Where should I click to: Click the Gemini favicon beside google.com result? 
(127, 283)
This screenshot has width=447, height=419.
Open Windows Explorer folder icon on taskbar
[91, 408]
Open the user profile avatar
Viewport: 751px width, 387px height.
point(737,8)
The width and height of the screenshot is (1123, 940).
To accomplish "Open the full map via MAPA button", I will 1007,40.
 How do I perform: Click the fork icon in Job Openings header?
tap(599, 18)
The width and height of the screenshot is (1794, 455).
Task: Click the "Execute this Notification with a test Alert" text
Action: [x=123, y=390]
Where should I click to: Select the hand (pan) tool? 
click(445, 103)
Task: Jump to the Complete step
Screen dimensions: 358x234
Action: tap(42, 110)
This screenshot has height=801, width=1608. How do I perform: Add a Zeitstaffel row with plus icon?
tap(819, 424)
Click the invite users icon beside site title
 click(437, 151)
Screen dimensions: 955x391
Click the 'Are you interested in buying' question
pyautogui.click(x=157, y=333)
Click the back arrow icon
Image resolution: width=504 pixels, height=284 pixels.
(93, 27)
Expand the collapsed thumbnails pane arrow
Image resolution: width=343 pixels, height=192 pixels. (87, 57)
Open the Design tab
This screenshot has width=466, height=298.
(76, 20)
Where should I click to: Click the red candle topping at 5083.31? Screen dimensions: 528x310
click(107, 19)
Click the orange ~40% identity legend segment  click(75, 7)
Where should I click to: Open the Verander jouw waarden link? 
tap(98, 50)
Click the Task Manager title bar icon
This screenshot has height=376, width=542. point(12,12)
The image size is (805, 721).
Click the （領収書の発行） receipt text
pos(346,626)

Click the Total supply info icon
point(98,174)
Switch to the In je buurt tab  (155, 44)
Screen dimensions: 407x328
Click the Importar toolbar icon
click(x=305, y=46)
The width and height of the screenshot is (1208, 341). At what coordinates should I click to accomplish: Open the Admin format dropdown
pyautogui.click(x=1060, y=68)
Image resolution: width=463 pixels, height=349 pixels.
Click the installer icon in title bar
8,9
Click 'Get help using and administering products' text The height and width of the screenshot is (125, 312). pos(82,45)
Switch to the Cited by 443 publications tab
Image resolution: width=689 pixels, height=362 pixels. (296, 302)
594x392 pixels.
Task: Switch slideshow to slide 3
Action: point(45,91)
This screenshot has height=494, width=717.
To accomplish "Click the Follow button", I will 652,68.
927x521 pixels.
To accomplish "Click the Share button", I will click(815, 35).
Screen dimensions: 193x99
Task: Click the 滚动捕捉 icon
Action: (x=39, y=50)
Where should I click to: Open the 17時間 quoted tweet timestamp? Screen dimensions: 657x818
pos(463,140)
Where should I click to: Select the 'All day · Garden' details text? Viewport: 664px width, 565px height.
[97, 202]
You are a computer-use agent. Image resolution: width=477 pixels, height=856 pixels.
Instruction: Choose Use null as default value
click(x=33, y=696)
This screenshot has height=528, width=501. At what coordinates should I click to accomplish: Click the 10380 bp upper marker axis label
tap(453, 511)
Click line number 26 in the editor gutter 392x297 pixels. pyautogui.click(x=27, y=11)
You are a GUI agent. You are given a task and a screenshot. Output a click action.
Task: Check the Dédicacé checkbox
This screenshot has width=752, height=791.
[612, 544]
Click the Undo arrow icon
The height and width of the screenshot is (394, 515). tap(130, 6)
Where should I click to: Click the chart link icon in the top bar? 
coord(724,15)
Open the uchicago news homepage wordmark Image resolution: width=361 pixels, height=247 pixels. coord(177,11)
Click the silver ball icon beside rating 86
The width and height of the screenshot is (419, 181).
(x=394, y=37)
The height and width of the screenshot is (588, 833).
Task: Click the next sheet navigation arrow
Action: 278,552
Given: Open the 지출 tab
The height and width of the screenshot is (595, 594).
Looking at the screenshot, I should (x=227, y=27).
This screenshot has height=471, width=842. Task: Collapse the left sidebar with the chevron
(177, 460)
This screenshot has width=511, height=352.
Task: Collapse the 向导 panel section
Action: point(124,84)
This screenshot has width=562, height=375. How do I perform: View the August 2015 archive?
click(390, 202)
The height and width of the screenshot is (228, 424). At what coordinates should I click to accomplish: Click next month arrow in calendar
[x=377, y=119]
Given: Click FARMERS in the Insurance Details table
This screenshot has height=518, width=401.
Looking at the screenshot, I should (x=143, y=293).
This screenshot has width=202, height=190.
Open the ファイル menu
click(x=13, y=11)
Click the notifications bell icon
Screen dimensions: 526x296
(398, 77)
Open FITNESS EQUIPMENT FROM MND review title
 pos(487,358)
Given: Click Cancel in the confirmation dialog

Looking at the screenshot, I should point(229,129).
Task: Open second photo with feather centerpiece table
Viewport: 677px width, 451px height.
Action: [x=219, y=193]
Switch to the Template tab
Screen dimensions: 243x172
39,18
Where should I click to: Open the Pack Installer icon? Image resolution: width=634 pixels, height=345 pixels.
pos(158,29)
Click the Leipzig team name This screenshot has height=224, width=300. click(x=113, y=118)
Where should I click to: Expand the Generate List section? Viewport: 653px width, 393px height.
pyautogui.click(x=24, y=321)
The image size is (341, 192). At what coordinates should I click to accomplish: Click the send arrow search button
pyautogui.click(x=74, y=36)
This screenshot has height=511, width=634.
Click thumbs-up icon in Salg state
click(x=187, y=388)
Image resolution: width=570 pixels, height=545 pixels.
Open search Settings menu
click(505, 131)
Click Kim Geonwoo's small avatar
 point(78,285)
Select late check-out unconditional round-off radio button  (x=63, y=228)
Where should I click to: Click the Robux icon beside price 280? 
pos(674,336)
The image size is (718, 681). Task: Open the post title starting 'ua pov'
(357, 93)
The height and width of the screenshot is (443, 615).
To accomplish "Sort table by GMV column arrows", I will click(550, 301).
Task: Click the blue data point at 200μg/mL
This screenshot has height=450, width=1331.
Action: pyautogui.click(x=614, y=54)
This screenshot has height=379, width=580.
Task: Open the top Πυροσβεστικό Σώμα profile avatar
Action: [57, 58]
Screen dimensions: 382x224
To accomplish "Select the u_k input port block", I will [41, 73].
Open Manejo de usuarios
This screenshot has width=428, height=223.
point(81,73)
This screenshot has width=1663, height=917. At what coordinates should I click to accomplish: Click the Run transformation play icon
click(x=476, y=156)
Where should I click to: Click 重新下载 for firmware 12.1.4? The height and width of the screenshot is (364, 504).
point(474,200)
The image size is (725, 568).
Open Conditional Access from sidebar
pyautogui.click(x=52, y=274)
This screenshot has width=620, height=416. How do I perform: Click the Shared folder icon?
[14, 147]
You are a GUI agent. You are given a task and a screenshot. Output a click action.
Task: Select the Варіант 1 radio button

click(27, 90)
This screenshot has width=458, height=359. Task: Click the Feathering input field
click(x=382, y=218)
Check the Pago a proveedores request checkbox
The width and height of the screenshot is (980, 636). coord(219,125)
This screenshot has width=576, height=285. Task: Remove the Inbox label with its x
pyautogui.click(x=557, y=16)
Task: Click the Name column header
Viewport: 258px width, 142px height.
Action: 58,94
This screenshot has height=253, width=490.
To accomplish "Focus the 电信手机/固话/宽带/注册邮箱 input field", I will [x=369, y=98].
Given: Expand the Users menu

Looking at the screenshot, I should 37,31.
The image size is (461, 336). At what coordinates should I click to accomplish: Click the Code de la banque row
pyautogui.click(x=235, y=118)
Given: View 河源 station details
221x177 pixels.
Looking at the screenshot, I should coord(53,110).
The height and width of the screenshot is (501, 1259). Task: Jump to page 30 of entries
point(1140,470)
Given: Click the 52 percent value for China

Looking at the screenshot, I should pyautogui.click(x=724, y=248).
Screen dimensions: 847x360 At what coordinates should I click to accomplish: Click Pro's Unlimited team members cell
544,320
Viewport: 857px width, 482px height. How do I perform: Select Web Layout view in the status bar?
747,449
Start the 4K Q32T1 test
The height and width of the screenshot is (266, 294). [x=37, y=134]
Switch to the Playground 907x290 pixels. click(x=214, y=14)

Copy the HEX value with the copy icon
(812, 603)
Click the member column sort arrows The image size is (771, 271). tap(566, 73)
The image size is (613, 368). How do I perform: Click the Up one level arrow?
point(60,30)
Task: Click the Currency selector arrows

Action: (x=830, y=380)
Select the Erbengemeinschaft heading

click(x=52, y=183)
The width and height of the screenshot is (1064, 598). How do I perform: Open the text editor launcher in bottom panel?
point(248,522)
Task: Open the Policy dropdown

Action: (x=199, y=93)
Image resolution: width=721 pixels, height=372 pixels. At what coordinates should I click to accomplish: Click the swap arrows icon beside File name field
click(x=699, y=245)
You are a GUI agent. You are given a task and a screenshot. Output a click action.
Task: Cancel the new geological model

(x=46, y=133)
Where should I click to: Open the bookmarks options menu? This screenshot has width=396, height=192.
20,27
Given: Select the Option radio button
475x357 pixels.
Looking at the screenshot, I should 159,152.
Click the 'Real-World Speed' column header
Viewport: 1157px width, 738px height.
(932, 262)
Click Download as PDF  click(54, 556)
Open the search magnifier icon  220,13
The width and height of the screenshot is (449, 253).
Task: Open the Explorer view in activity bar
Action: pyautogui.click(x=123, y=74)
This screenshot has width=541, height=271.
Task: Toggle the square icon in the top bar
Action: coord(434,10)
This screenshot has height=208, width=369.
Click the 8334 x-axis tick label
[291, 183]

+ + +

Action item – Return every line holding the word "table" from the records.

Answer section –
Given: Click FARMERS in the Insurance Details table
Task: Open second photo with feather centerpiece table
To accomplish "Sort table by GMV column arrows", I will click(550, 301).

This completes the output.